*** Opening Raw data ***

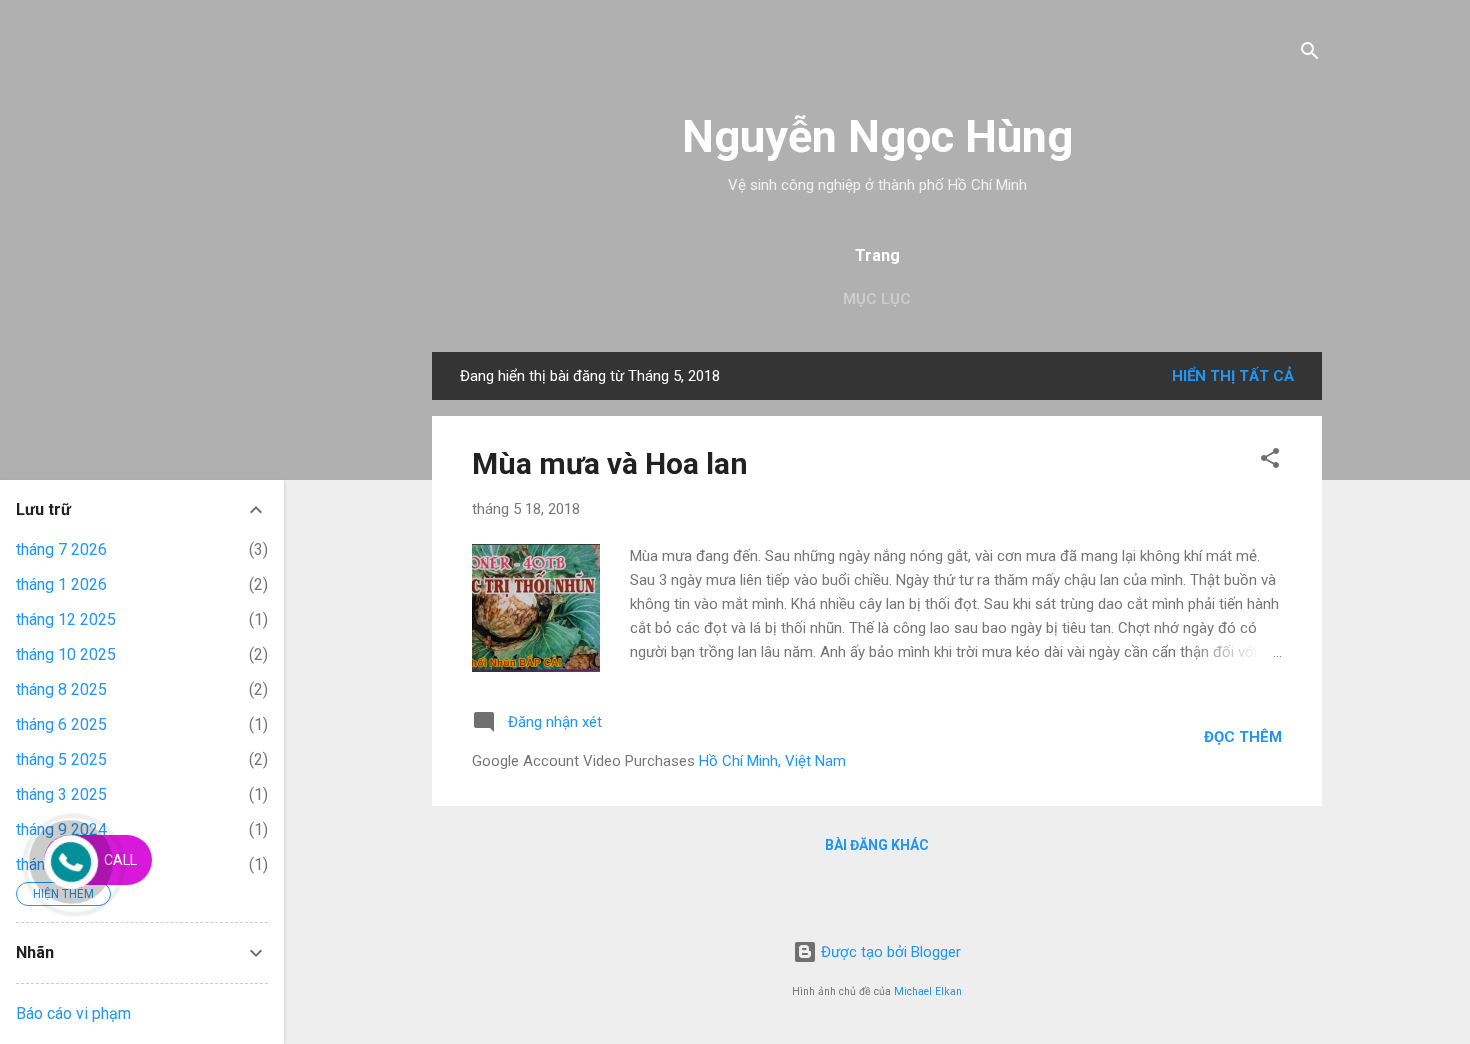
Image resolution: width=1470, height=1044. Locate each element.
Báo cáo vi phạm (73, 1013)
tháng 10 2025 (66, 654)
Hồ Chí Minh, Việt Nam (772, 761)
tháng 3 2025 (61, 794)
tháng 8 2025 (61, 689)
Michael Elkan (928, 991)
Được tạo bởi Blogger (889, 952)
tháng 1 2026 (61, 584)
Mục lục (877, 299)
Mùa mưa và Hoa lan (610, 463)
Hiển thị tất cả (1233, 376)
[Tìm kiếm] (1310, 54)
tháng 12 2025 (66, 619)
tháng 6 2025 (61, 724)
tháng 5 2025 (61, 759)
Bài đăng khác (877, 845)
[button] (1270, 461)
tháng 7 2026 (61, 549)
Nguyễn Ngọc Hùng (877, 136)
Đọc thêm (1243, 737)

*** Closing Raw data ***

## Your task
Please report, as a bare number, how many lines of the data contain the word "tháng".

## Result of the exercise
8